- **Quoted text**:
Among the works included in this project is for the winning bidder to supply and install a new Combat Management System (CMS), a Radar Electronic Support Measures (R-ESM), a Hull-Mounted Sonar (HMS), as well as integration of the government-supplied equipment like the Saab AN/SPS-77 Sea Giraffe AMB 3D radar, Identification Friend or Foe (IFF), FLIR SeaFLIR 230 EO/IR system, and all existing subsystems of the frigates.

The diorama above from the Philippine Navy shows the upgrades that the Del Pilar-class Frigates will have, including those to be made using US FMS/FMF projects and AFP Modernization project.
Photo shared exclusively to MaxDefense.

The works are expected to last for several months or even more than a year for each frigate, and the works will involve the removal of the frigate from active status, which means a reduced capability for the Philippine Navy for a time.

Since BRP Gregorio del Pilar is already dry-docked due to the grounding repair works, it is but logical for it to be the first to undergo the upgrade works. But this means an extended time of being offline, which means any upgrade work will guarantee that BRP Gregorio del Pilar could be out of action for the entire 2019 and even most of year 2020.

MaxDefense believes that the Philippine Navy will implement the upgrade to just 1 ship at a time, as doing it altogether would be disastrous to the Philippine Navy's operational capabilities and deployment plans considering its very modest fleet composition.

Retirement of World War II-era Warships:

Another problem that the Philippine Navy needs to tackle is their deadline to retire the fleet of World War II-era warships that are still in service.

Currently there are still 2 Rizal-class minesweeper frigates (MSF), and 5 more Malvar-class patrol craft escorts (PCE) in service, both classes of which were considered as corvettes in the Philippine Navy. Both classes are nearing almost 80 years in age, and cannot continue serving any longer.

- **What this exercise asks**:
1 – Using the frigate upgrade text, explain why BRP Gregorio del Pilar is expected to be the first frigate to undergo the upgrade works.
2 – Reproduce the part of the frigate upgrade text between "Photo shared exclusively" and "of year 2020.", inclusive.

- **Supplied material**:
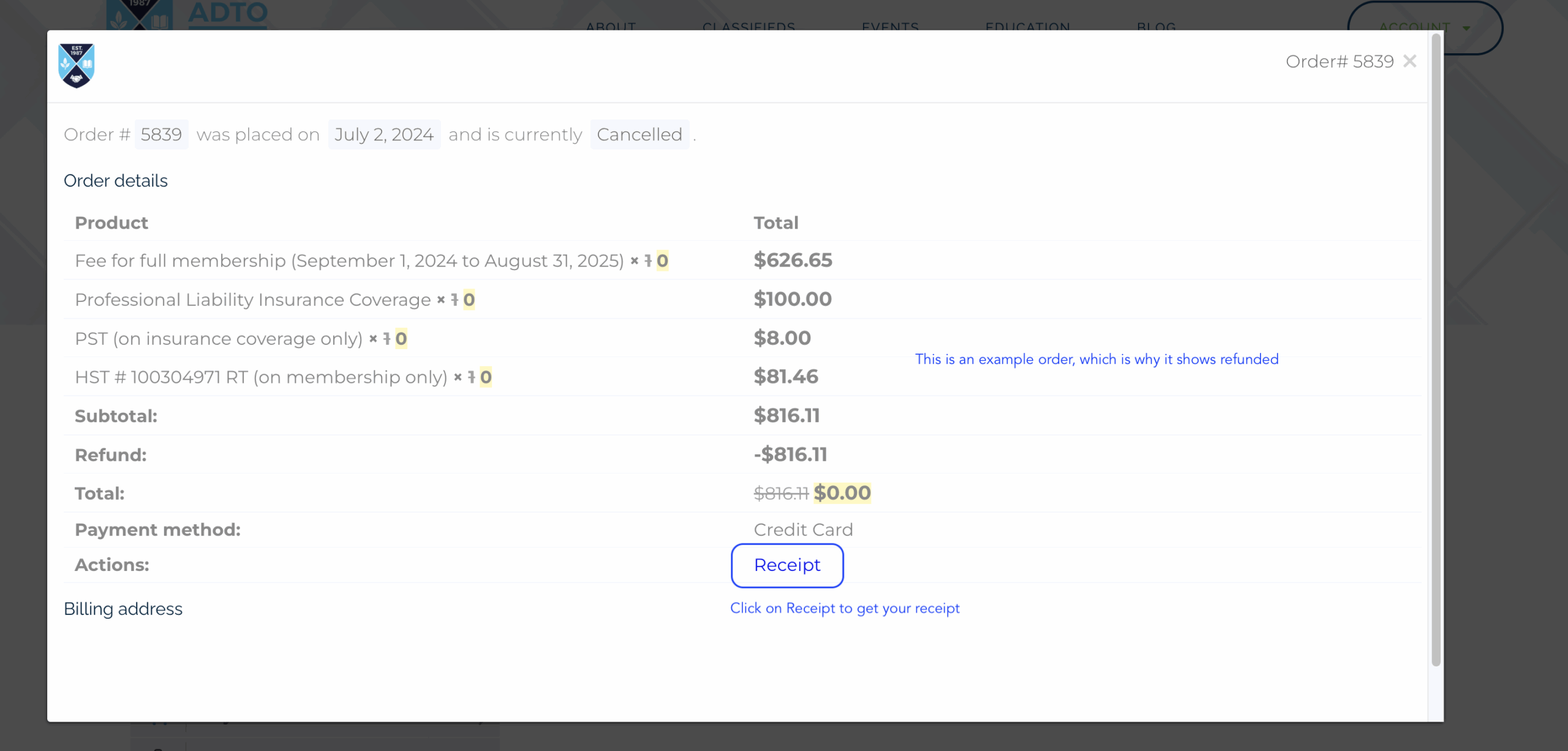Click the Credit Card payment method text
This screenshot has width=1568, height=751.
[x=803, y=530]
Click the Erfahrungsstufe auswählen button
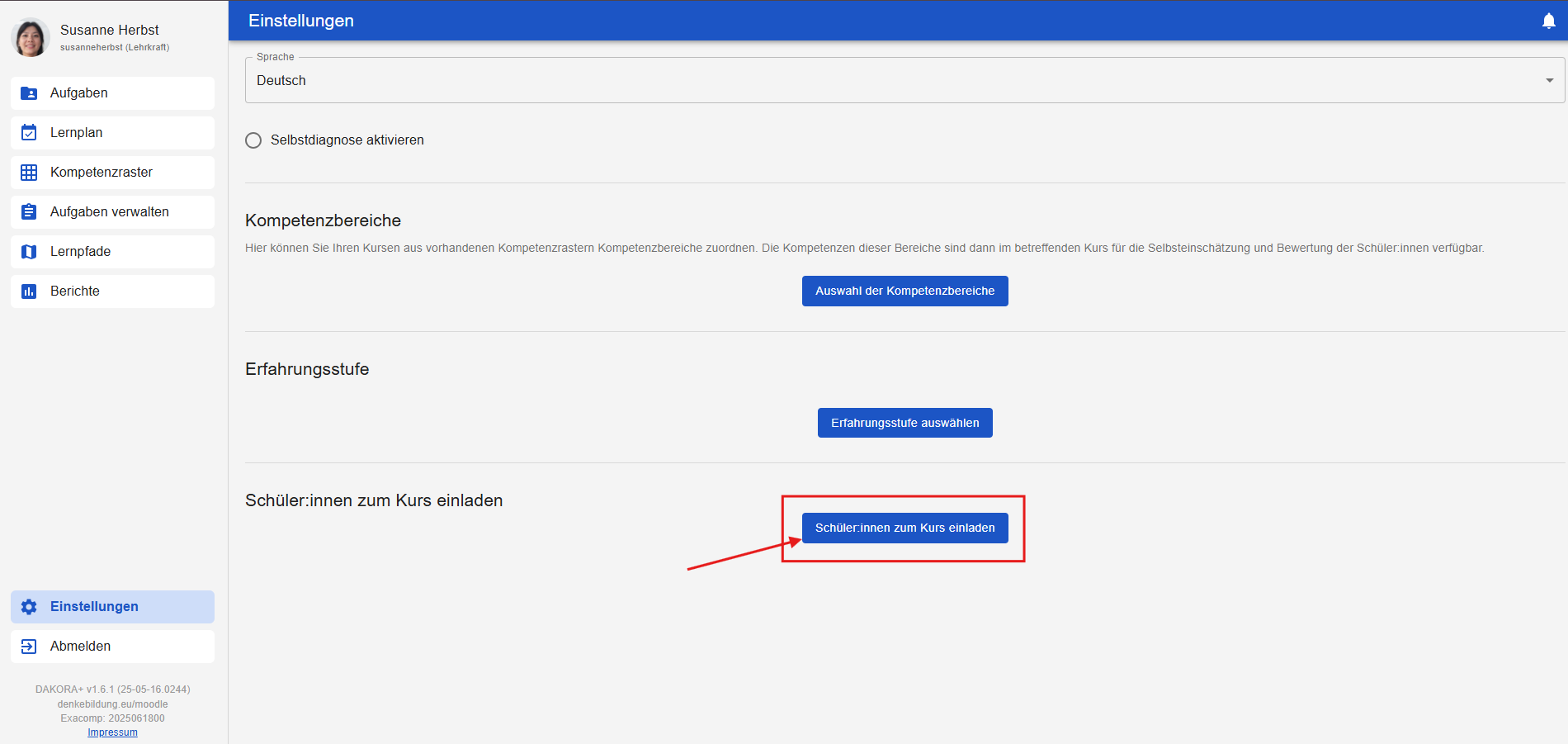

- **Results by task**:
1 – BRP Gregorio del Pilar is already dry-docked for grounding repair works, so it makes sense for it to be upgraded first. The drawback is a longer time offline, possibly all of 2019 and most of 2020.

2 –
Photo shared exclusively to MaxDefense.

The works are expected to last for several months or even more than a year for each frigate, and the works will involve the removal of the frigate from active status, which means a reduced capability for the Philippine Navy for a time.

Since BRP Gregorio del Pilar is already dry-docked due to the grounding repair works, it is but logical for it to be the first to undergo the upgrade works. But this means an extended time of being offline, which means any upgrade work will guarantee that BRP Gregorio del Pilar could be out of action for the entire 2019 and even most of year 2020.